Не обращая внимания ни на дьявола, ни на бога, распоряжается художник по свету Нина, моложавая женщина с короткой стрижкой, она кричит, обратившись вверх к осветительной ложе:
— Лариса, возьми поярче, сто процентов.
— У меня все сто, — отвечает голос из темноты за слепящими глаза прожекторами.
— Где сто процентов?! Открой луч!
Чем кончаются эти пререкания, неизвестно, но недолгое время спустя Нина, Нина Ивановна Ковель, ставши спиной к оркестровой яме, где пятнами белеют освещенные листы нот, сокрушенно бормочет сама себе:
— Больше дать нечего! Все! Нема ничого. Все выдали, что могли.
Не сокрушается только помреж — молодой человек сорока лет с непокорным хохолком на макушке.
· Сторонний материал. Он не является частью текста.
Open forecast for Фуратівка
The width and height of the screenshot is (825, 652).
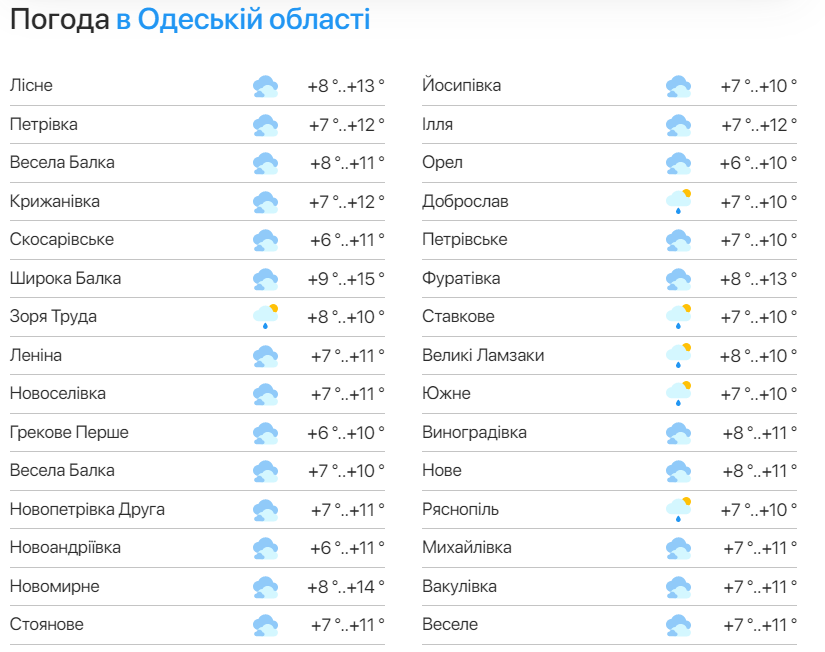(x=461, y=279)
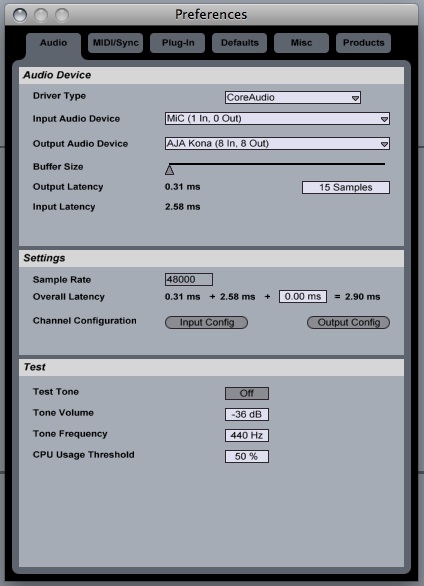Click the Input Audio Device dropdown arrow

384,120
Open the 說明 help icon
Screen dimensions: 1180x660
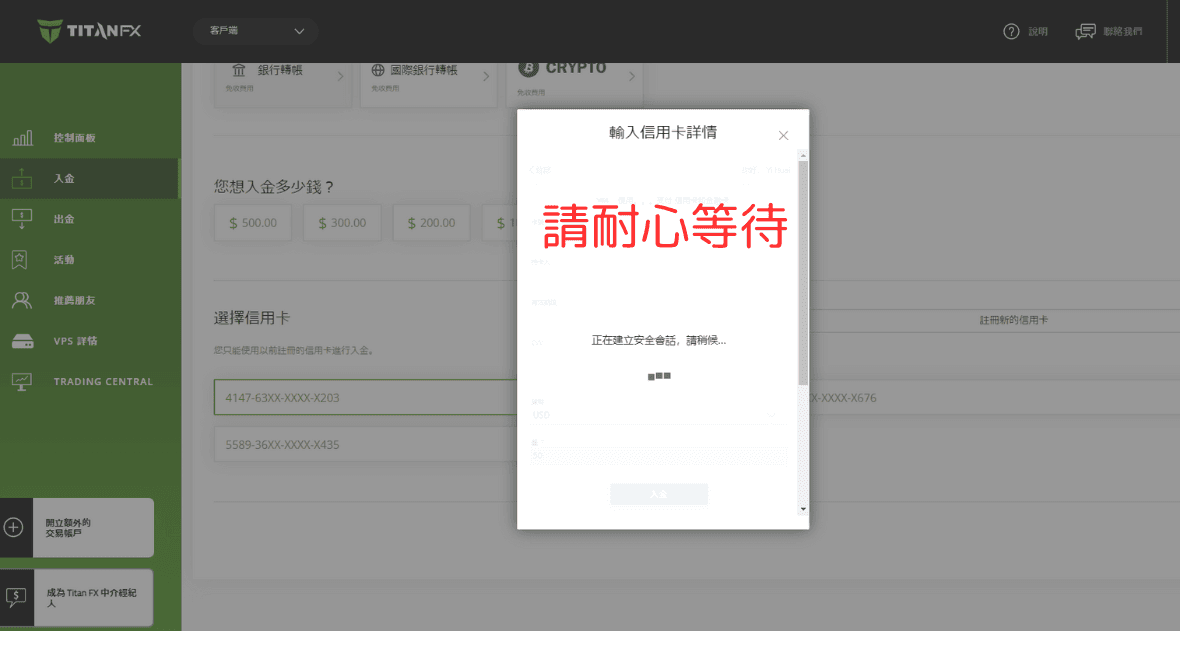click(x=1010, y=31)
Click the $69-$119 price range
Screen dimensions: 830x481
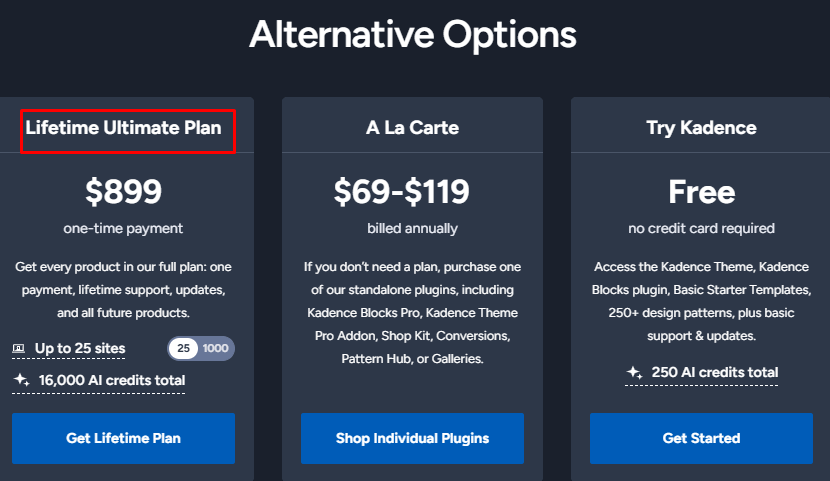coord(412,191)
Он, разумеется, осведомлен, что перегорели лампы по семьдесят долларов за штуку, что заменить их нечем, сто тридцать прожекторов из тысячи четырехсот не работают и напрасно начальник осветительного цеха бегал по дружественным театрам, пытаясь перехватить лампу-другую в долг. Он знает, что пожарные грозятся закрыть театр, он чувствует, как играет под ногами неровный настил сцены, пожалуй, он все вообще знает, но за свою часть спокоен и потому невозмутимо посматривает на часы. Правая рука его в кармане, другой он тянется перехватить сынишку — не путайся у людей под ногами!
— До начала спектакля пятнадцать минут. Выход за кулисы из осветительного цеха и бутафорской запрещен, — раздается по внутренней связи ровный, без выражения голос помрежа, в котором разлита непонятно как и в чем выраженная уверенность в благополучном исходе дела.
В зале держится смутный гул ожидания. Помреж за пультом, сынишка вертится у него на коленях, гадая, откуда появится преображенная в гримерной мама. На мутном экране пережившего несколько поколений артистов монитора видна никем не занятая кафедра дирижера в оркестровой яме.
Широкий проход со сцены в правый «карман» — высокое помещение, где складывают громоздкие декорации, — заставлен щербатыми лавками для хора. Одетые в разнобой девчонки встают на лавки, чтобы заглядывать через головы подруг. Тесно. Кулисы отсутствуют, поэтому артисты вынуждены скрываться в темных проходах кармана и в коридоре, который ведет в женские гримерные, — освещен лишь дальний, пустынный его конец, где коридор разветвляется.